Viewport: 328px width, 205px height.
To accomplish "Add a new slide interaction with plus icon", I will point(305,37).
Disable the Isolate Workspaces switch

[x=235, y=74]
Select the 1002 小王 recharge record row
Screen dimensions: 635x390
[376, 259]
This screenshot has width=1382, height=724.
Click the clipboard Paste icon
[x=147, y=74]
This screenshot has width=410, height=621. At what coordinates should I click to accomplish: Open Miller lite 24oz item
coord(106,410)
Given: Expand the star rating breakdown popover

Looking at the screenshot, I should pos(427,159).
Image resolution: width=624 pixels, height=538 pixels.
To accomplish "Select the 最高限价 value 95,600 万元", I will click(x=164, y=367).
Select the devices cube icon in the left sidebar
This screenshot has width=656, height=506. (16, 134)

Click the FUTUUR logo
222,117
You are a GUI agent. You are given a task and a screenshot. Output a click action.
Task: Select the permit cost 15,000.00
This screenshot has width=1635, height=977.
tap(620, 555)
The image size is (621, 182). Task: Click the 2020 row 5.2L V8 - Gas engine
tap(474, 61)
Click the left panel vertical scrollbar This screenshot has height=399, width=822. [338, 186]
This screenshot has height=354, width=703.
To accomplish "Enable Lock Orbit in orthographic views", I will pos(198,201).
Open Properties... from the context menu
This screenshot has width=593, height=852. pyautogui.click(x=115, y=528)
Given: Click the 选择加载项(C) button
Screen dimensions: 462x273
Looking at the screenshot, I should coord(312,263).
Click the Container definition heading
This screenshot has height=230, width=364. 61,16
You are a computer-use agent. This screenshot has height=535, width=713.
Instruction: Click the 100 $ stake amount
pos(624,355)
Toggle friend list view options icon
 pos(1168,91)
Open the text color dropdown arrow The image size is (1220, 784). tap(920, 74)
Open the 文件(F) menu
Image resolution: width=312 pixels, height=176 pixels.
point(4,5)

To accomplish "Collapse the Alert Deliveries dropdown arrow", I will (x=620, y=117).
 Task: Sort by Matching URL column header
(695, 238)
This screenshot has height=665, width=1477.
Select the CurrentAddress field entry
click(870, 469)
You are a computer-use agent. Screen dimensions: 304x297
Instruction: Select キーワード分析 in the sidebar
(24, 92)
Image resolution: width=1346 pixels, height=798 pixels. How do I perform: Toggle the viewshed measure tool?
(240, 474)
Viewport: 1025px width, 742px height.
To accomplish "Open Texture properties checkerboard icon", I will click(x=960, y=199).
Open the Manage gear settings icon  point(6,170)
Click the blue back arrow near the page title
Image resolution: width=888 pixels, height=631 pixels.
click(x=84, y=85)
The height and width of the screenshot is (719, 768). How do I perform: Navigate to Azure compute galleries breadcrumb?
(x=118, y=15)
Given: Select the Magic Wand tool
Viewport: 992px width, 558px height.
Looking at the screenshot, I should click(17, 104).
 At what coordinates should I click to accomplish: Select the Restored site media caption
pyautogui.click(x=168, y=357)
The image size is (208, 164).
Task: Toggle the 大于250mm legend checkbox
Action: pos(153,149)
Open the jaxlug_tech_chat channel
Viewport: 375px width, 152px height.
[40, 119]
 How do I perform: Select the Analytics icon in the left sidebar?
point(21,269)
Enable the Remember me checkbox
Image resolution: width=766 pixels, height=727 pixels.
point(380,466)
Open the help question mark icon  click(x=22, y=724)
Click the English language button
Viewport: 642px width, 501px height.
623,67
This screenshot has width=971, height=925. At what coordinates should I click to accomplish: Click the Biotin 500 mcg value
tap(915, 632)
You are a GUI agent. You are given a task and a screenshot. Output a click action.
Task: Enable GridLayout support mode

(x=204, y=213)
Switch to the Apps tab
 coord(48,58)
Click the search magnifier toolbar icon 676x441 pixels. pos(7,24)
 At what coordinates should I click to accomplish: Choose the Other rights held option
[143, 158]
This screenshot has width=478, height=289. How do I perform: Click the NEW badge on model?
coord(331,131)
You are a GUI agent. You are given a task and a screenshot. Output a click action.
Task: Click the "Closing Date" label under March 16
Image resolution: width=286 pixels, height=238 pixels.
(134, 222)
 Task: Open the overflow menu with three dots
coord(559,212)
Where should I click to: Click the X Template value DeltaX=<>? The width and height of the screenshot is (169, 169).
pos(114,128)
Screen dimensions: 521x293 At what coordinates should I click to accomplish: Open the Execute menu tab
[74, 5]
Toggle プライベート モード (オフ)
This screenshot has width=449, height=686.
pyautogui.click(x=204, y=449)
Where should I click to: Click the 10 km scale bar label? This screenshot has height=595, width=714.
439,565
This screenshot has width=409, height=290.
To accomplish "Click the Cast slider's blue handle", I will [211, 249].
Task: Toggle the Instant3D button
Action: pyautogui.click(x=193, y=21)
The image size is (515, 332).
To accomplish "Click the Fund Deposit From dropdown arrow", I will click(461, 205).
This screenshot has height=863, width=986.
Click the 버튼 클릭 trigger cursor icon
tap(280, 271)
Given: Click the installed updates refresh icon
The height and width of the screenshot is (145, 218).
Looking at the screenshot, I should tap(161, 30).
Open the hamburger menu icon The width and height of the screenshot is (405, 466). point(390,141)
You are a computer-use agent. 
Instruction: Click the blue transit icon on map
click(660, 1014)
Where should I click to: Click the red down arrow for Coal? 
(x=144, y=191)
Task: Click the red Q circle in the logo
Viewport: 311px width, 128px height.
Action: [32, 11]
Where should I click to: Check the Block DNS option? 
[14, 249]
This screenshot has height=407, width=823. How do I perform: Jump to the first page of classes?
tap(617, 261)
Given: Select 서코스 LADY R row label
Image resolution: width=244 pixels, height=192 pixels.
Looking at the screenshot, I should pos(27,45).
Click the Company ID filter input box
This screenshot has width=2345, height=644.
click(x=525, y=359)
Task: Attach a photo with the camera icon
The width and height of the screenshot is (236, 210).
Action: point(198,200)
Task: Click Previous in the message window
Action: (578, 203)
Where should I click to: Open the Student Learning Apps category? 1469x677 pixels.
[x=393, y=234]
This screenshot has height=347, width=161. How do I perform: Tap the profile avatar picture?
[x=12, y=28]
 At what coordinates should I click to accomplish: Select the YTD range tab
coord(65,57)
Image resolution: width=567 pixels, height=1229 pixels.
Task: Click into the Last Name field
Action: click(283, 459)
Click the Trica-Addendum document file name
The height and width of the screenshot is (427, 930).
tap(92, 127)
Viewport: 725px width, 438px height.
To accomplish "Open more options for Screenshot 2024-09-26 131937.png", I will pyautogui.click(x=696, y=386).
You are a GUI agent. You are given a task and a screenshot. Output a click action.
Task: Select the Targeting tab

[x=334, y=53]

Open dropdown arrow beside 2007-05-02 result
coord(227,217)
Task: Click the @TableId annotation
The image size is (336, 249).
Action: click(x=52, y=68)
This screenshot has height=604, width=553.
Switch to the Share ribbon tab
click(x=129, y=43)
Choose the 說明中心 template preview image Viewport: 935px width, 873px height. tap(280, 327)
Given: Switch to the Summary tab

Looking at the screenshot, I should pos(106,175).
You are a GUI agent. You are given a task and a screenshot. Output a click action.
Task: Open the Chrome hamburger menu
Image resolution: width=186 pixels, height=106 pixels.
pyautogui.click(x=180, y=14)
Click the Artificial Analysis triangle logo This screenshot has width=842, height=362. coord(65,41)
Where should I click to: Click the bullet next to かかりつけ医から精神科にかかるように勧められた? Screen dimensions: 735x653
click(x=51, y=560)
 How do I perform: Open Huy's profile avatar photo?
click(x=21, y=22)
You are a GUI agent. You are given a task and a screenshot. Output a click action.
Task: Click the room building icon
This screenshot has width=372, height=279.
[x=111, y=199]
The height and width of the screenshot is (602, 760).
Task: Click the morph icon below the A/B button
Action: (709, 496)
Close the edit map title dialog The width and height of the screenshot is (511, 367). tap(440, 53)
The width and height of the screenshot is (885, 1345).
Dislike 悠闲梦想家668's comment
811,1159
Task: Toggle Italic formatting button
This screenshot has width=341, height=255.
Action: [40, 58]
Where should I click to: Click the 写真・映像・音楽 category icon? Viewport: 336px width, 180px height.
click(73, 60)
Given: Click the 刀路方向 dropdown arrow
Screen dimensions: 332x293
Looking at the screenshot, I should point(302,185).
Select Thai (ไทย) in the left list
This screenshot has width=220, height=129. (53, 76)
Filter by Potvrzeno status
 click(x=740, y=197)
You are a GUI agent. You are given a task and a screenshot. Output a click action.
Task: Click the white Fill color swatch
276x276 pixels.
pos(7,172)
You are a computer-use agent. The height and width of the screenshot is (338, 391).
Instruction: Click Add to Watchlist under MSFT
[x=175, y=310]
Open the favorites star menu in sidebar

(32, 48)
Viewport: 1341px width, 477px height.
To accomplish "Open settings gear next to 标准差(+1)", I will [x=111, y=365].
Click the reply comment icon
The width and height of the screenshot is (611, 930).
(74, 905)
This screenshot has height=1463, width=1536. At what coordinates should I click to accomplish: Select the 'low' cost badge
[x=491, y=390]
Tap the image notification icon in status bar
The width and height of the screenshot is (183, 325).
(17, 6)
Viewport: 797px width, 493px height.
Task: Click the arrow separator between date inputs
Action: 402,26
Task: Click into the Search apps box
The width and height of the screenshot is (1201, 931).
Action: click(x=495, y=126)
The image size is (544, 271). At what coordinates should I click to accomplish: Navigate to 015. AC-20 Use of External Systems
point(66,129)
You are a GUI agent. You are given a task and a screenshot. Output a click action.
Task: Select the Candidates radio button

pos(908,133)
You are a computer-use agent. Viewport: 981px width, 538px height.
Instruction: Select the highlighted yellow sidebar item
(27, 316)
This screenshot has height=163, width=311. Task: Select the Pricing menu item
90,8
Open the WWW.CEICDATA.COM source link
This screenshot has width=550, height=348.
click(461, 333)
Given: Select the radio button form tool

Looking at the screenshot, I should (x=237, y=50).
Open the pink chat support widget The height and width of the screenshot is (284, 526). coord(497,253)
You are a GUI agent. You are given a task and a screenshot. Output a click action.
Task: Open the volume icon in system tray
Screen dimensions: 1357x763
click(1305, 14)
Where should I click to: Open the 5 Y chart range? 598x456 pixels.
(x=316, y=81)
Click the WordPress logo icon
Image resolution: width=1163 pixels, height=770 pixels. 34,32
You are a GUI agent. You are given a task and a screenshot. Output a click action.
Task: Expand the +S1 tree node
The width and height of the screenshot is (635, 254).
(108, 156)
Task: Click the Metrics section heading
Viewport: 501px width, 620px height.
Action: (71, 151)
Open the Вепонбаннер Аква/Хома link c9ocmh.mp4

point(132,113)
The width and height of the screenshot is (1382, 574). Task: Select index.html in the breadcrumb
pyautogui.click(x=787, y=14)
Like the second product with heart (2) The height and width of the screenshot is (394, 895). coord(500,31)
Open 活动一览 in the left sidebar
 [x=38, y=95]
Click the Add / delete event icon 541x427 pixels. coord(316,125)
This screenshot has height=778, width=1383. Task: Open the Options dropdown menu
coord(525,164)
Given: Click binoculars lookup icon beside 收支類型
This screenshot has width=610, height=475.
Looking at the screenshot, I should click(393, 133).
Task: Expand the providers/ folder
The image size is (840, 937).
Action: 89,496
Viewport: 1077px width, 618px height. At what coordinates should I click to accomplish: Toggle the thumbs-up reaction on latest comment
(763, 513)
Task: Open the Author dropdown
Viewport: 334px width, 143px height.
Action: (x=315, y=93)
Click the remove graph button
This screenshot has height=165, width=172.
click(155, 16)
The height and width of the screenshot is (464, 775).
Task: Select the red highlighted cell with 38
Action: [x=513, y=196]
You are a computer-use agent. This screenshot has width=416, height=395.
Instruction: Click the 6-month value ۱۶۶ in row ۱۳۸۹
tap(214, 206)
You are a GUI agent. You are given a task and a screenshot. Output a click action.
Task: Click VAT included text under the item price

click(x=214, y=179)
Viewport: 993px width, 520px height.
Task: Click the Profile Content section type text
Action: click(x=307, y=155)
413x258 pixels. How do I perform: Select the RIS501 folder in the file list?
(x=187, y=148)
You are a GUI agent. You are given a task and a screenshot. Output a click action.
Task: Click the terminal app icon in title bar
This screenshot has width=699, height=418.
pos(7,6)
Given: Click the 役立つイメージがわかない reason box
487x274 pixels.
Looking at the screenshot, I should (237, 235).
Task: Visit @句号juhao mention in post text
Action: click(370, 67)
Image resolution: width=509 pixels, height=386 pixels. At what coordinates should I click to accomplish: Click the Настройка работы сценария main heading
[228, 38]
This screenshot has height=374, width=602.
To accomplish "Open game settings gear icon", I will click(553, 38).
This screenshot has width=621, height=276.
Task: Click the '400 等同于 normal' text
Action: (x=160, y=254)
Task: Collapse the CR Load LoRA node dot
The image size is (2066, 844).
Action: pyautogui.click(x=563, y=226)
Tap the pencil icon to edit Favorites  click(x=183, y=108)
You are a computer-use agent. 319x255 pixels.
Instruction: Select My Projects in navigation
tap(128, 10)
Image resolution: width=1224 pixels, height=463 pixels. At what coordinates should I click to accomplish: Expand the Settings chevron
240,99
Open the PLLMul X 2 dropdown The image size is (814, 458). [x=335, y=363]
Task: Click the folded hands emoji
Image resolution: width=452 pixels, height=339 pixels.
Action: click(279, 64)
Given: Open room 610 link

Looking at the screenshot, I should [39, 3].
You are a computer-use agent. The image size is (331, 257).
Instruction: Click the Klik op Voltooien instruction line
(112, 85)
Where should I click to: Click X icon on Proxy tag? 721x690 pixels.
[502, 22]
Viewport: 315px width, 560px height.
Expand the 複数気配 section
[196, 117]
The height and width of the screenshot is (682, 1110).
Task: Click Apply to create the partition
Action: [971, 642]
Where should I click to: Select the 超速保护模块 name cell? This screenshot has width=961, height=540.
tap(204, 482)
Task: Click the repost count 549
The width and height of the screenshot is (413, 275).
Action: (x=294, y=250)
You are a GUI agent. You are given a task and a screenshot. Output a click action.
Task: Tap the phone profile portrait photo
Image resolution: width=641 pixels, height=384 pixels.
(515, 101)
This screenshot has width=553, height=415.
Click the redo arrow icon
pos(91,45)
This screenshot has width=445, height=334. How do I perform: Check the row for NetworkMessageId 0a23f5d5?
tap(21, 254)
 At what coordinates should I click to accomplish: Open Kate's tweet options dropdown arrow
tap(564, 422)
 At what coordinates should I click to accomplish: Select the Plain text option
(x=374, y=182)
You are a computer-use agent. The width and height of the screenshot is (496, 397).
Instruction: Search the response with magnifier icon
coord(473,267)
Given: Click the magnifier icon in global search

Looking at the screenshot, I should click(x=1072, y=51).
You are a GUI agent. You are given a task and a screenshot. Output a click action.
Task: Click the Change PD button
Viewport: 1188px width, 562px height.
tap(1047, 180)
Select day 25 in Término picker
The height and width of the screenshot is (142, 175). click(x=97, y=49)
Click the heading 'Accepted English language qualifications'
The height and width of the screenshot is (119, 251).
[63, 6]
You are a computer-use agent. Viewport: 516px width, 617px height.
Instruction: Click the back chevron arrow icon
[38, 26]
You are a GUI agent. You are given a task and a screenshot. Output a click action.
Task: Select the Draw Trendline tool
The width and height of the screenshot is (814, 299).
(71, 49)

_ _ _ _

Exercise aim :: Answer with the number alone after working out how many lines in the records contain the string "hamburger".

Exercise solution :: 2